* Problem to solve *
From top to bottom, print the listing word for word and skip any pictures it contains.

* Input records *
::::::::::

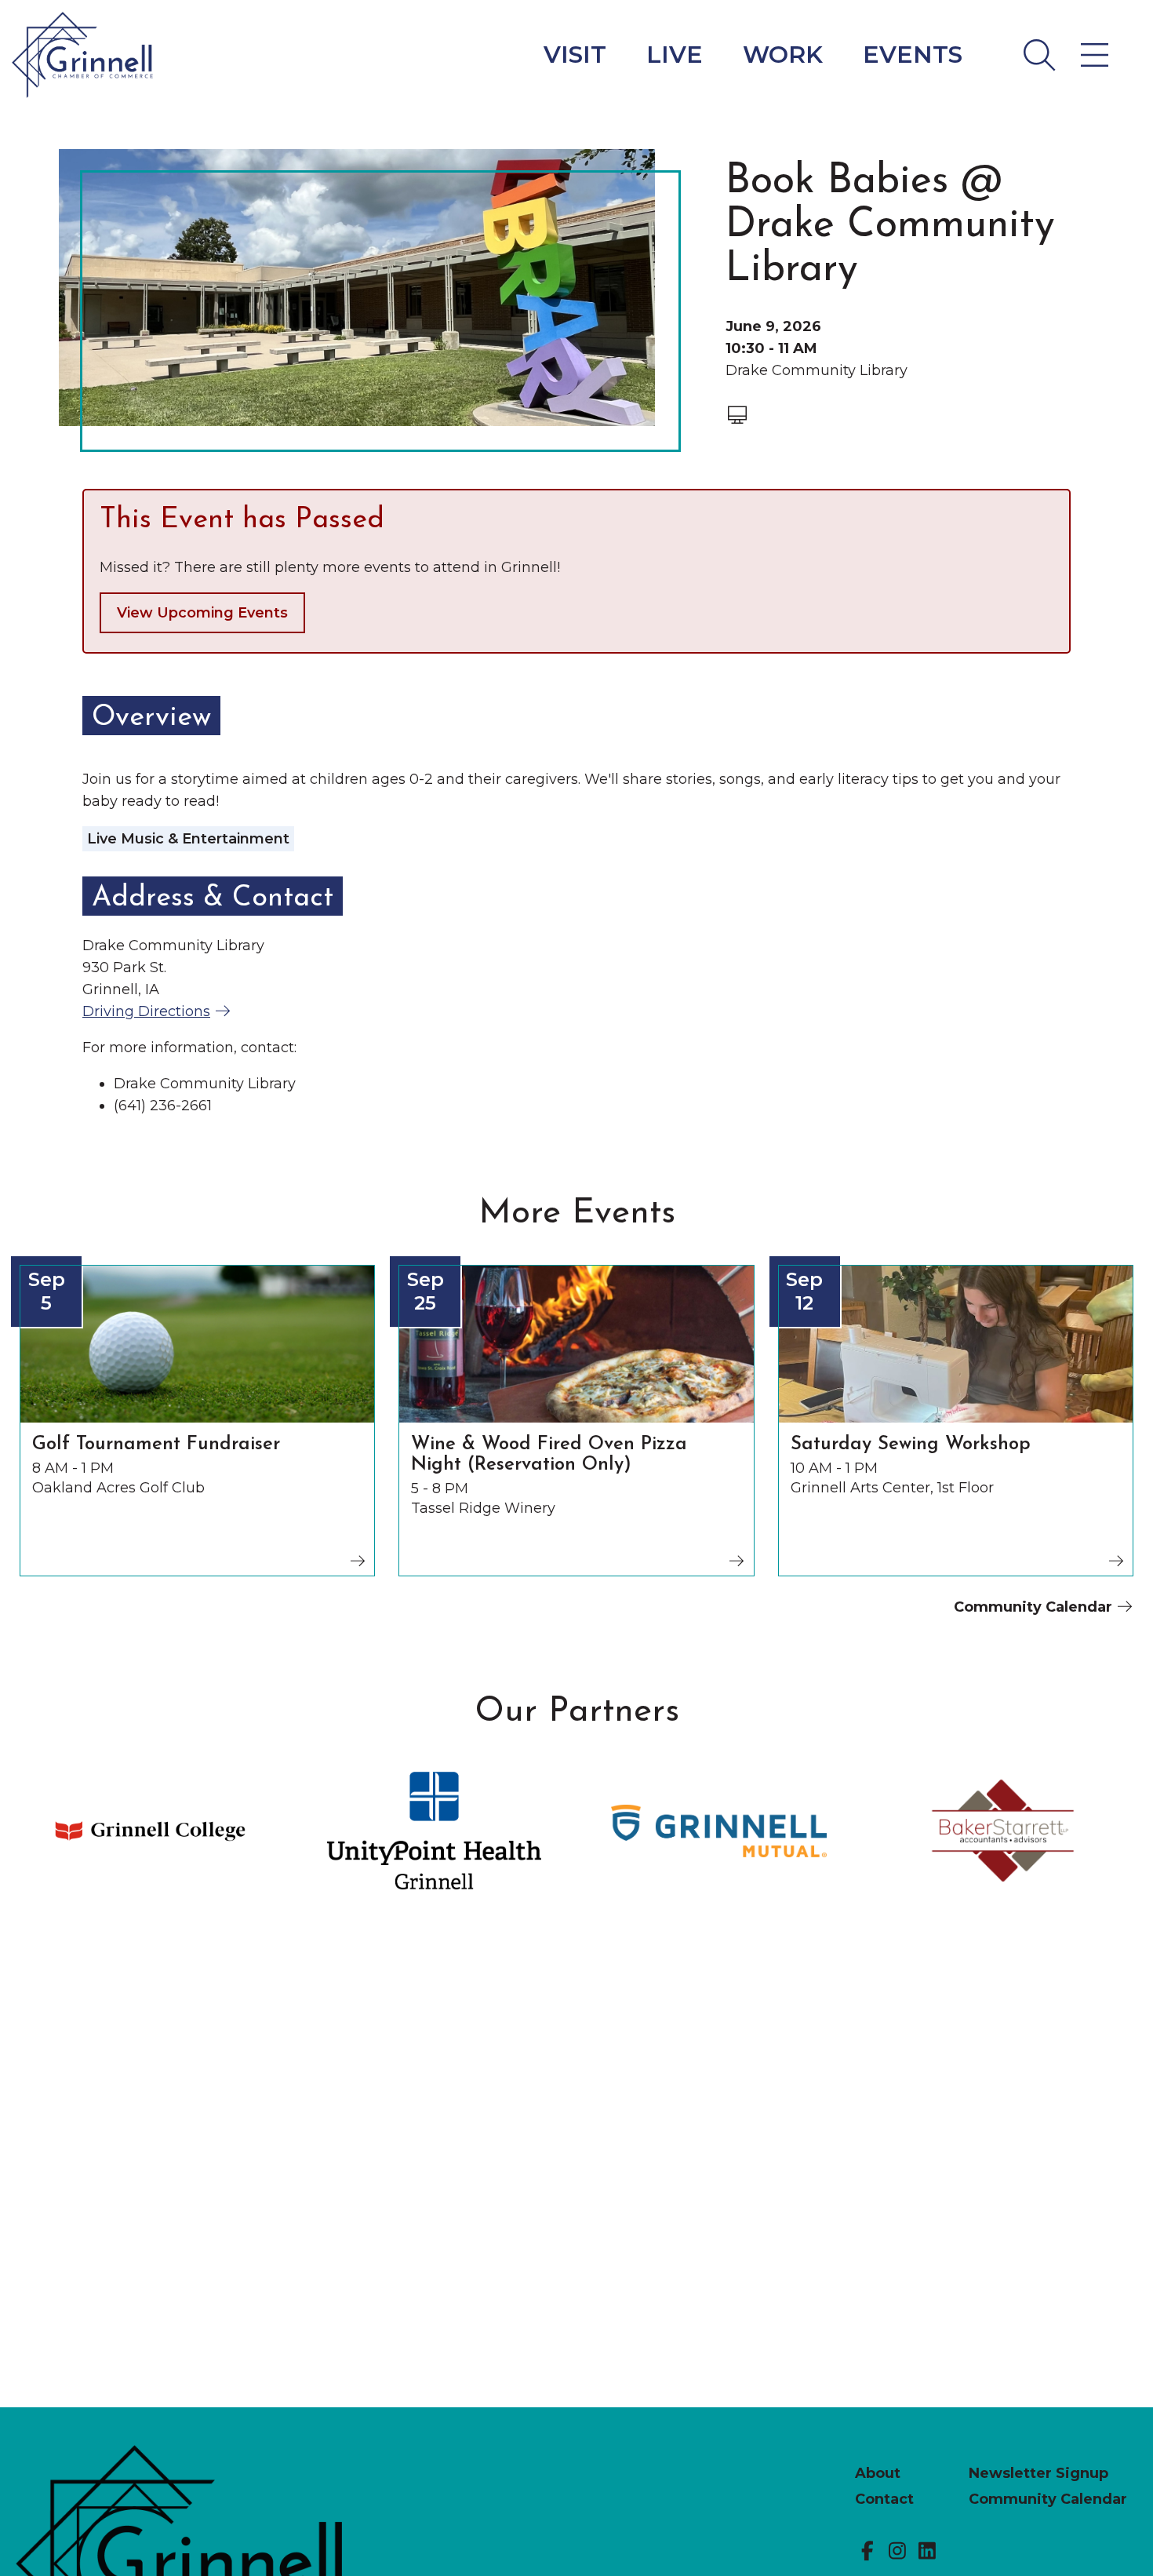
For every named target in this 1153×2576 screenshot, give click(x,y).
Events (912, 54)
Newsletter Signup (1038, 2473)
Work (783, 54)
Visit (575, 54)
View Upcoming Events (202, 612)
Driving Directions (146, 1011)
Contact (884, 2499)
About (877, 2473)
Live (674, 54)
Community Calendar (1035, 1607)
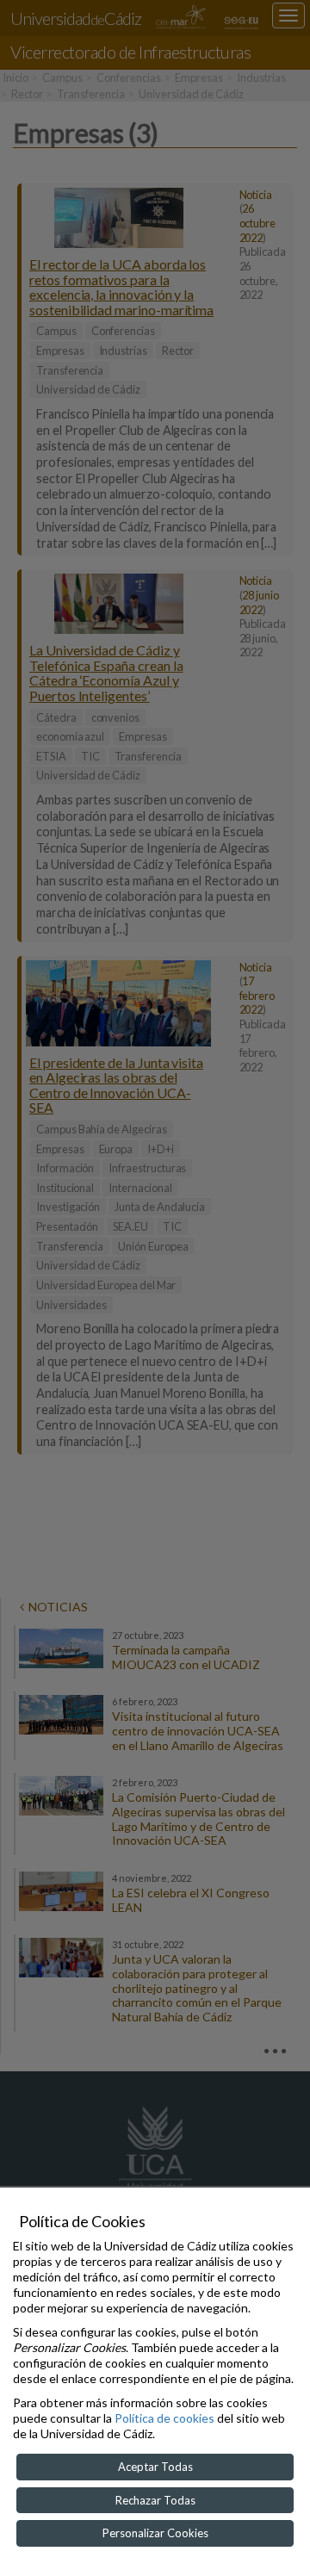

::::::::::

* Response box *
For every named target in this 1153×2576 screenshot, give click(x,y).
Events (912, 54)
Newsletter Signup (1038, 2473)
Work (783, 54)
Visit (575, 54)
View Upcoming Events (202, 612)
Driving Directions (146, 1011)
Contact (884, 2499)
About (877, 2473)
Live (674, 54)
Community Calendar (1035, 1607)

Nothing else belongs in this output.